[Recorded data]
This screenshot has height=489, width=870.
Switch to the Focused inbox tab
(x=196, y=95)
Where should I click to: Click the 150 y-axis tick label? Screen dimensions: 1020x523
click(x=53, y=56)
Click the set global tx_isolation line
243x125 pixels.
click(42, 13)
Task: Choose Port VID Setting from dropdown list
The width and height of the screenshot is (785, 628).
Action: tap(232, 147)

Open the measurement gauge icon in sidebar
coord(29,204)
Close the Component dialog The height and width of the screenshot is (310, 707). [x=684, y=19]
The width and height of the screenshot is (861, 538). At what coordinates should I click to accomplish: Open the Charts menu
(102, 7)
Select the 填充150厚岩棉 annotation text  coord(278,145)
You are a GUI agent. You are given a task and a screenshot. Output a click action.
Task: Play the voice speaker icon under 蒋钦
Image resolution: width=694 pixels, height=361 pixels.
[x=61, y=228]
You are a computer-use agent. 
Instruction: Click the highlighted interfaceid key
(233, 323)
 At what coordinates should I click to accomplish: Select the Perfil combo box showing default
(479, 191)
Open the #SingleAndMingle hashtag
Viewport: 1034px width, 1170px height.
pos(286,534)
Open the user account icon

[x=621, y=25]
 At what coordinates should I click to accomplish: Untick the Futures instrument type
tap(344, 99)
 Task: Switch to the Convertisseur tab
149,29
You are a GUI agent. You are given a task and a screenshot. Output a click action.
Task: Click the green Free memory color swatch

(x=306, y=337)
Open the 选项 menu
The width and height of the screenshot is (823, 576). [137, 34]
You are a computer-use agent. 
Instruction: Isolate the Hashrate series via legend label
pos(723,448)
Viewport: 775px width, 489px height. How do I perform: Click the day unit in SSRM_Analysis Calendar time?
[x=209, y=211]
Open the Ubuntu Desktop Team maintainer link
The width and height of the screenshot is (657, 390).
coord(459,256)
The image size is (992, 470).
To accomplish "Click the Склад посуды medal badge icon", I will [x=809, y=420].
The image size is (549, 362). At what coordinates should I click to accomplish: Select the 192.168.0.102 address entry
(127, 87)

__Given problem__
Please identify every row above that contains the string "Switch", matching case, and copy each of those rows in full.

__Solution for this problem__
Switch to the Focused inbox tab
 Task: Switch to the Convertisseur tab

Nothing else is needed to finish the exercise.